I just think that I need to make sure my life doesn't move so fast that I can't appreciate where I'm at and how I've gotten there.

Okay, that's it for now....this one has taken the better part of the afternoon to write; I've been letting it sit and coming back to it.  I hope that it all flows, and please forgive minor spelling/grammatical errors.  Sending you all thoughts and love!

Bryan and I were talking about this....you guys should leave comments on our Blogs, we like that : )  It's good to hear your thoughts, and it's proof that people read what takes us hours to write.  You know.  Just a thought.

A little eye candy yet...



I. Hate. Hummers.  Curse whoever brought this hell-spawned beast to Germany.  Curse them.  I would have spat on it if there weren't witnesses.  I still might if I ever see it again.  Driving this would be horrible in Germany, where gas is priced around 9 dollars a gallon.  Think about that when you get 9 miles to the gallon.  Curse them.

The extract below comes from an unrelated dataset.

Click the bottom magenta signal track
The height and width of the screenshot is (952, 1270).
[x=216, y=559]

In contrast we have the Smart Ka.  Nobody taught me how to perpendicular park in driver's ed!

The sun exploding over Bonn!  Another cool view from my room....

Curse Hummers....

9 comments:

rachelbean said...

You know you are at a special place in your life when the picture of a perpendicularly parked car makes you cackle uncontrollably.

rachelbean said...

It distresses me that when there is only one comment, it shows "1 comments". Thereby I am compelled to add another comment, so that there will be "2 comments", and I will be able to sleep tonight.

stacy.johns said...

Hahahaha das Smart Foto ist super lustig... ich glaube, dass das Auto fast genau so lang ist wie es weit ist und deswegen ist es egal, wie die einparken! Und ein Hummer?! In Deutschland?! Neeeiiiinnn.... schlimmer gehts nicht!

Unknown said...

It warms my heart that you are at a special place in your life and that you know it and appreciated it!

mom

Jennifer said...

That is such an unbelievably special picture of me. Thanks for sharing it with the world... lol

bryan said...

look what happens when you tell people to leave comments! you get them! hooray!

Tiffany said...

I'm glad that you hate hummers too...

At first I saw "eye candy" and was disturbed.

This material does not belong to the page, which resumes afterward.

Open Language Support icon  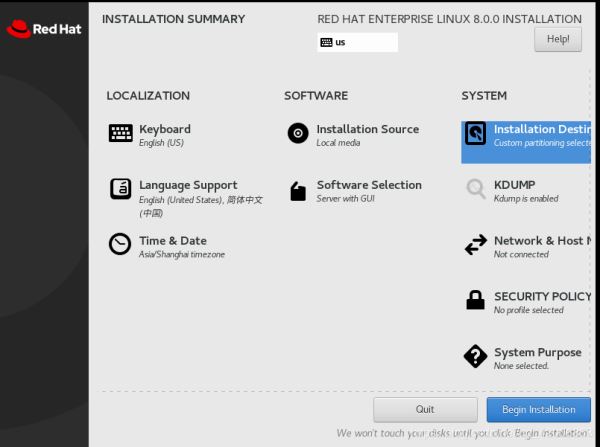click(120, 189)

Glad you are having a good experience.
Tiff

Unknown said...

Borat swimming suit pictures plz! ;)

Unknown said...

Hey Jonny,

I completely understand the horribly tearing feeling inside the ethical part of your brain that says "should I help these people?" While I am one to believe there's a bigger solution than just giving money or food (I think the problem stems from far more than personal decisions made by individuals) it is very hard to see homelessness and begging day after day. I have given food away but am always hesitant to give out my money - I never really know what they'll do with it. I would rather someone have a good dose of Vitamin C from an orange than the possibility of them using whatever money I give them for drugs or other life's hasards. I think it's great that you're questioning everything - that's what your Germany experience is all about. It's not really all about your classes (as I am continually trying to tell myself) but instead, it's about seeing a different part of the world, figuring out what your own thoughts are about, seeing reality in it's true form. Sometimes those are the biggest challenges. Other times, the biggest challenges are that we are not always sure who we are because of the personal choices we make to help/not help someone whose story seems genuine or whose future seems dim.

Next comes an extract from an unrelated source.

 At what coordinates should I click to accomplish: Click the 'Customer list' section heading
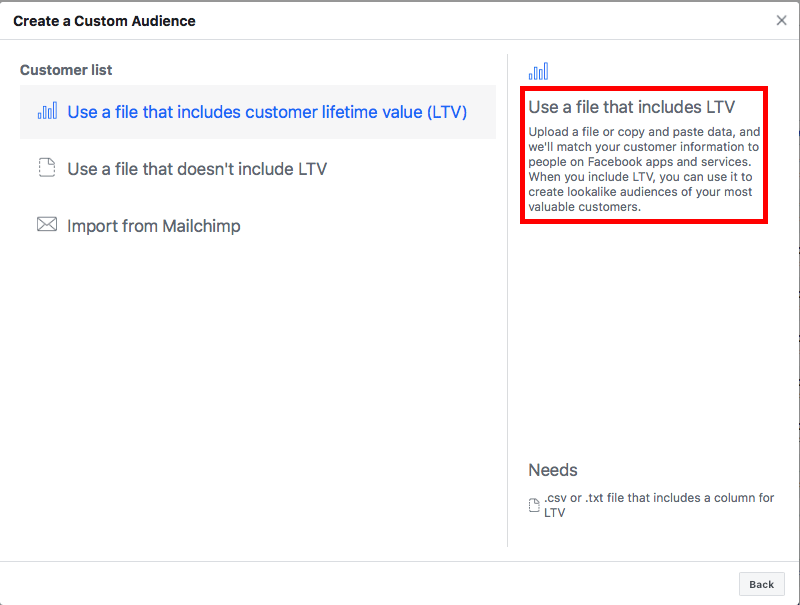(66, 70)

Keep your chin up though Jonny! I'm glad you're in an appreciative place. It's very easy to complain about the things we don't have, become greedy for the things we think will make us happy, or to look down upon others whose lives are not as sparkling as our own.

Good post though. I liked your thoughts.

And yes, you should spit on that Hummer. This world is not big enough for stupid vehicles like that.